To-day I wished to draw your attention from an external point of view, to something belonging to the period in which, during the fifteenth century, the transition was accomplished from the Mind-Soul to the Consciousness-Soul It is most desirable that such ideas should sink into men's souls; they are needed—needed in all domains of life. People talk a great deal nowadays about the ways in which the structure of the community will develop in the future. This very morning I read an article by a man who esteems himself exceptionally clever, who believes he has really grasped the truths of political economy from their foundations. The profound fact he gives out in his argument is that the community, the communal life, must be comprehended as an “organism.” Something really significant is supposed to have been advanced when it is said that the life of the community must be looked upon as an organism, not as a machine. Thus is the most dreadful Wilsonism rife amongst us! I have often said that the very essence of “Wilsonism” is its inability to conceive of the life of the community except as an “organism.” Men must eventually learn to employ higher concepts than this, in contemplating the social structure. It can never be understood as an “organism:” it is an affair of the soul, of the spirit. The Spirit works in every human social community. Our age has become poverty-stricken in conceptions. We can found no social policy unless we steep our minds in spiritual knowledge for only there can we find the “meta-organism!” which transcends the mere “organism.”

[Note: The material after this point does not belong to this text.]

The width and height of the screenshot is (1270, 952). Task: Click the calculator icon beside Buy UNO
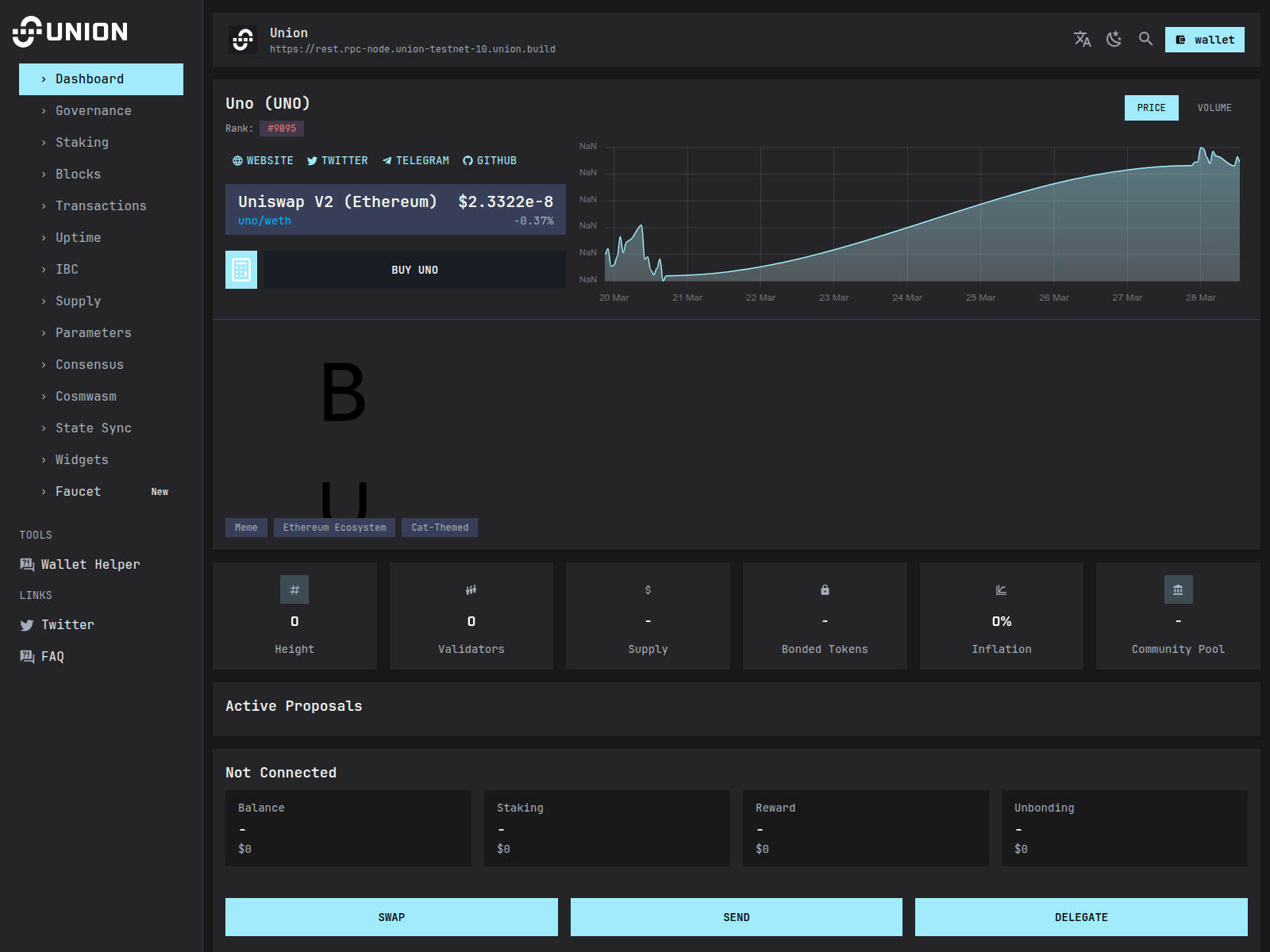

Everywhere we find unwillingness to penetrate directly into the spirit; but it must be done, or incalculable effects will follow. On this subject, if you remember, I pointed out how, in the seventeenth century, Johann Valentine Andreae wrote the story of the “Chemical Marriage” of Christian Rosenkreuz, which contains much that springs from impulses connected with the transition in the fifteenth century. The story is told as having occurred in that century.
It is very interesting to notice that Johann Valentine Andreae wrote it as a youth of seventeen, when he was still unripe in external intelligence, and repudiated it in his later yenrs. Andreae, the pious theologian of later years, wrote everything possible in opposition to it. The interesting fact is that Andreae's life shows no glimmer of understanding the meaning of what he wrote in the “Chemical Marriage”. The Spiritual worlds desired to reveal to mankind something connected with the entire experience of that age.
Recently I visited, a castle in Central Europe, where there is a chapel in which the ideas of the transition-period of the new age are symbolised. Primitive paintings adorn the well of the staircase, and what do they represent? The “Chemical Marriage” of Christian Rosenkeuz! The way leads through the Chemical Marriage to a Chapel of the Grail. Then began the Thirty Years' War, after which the “Chemical Marriage” was written down, but its meaning was lost in the waves of conflict.
The lesson to be learnt from this is that the same thing never happens twice. The spiritual development which has been required of humanity since the fifteenth century must make its appearance little by little. In the next lecture we will speak of this from a deeper aspect.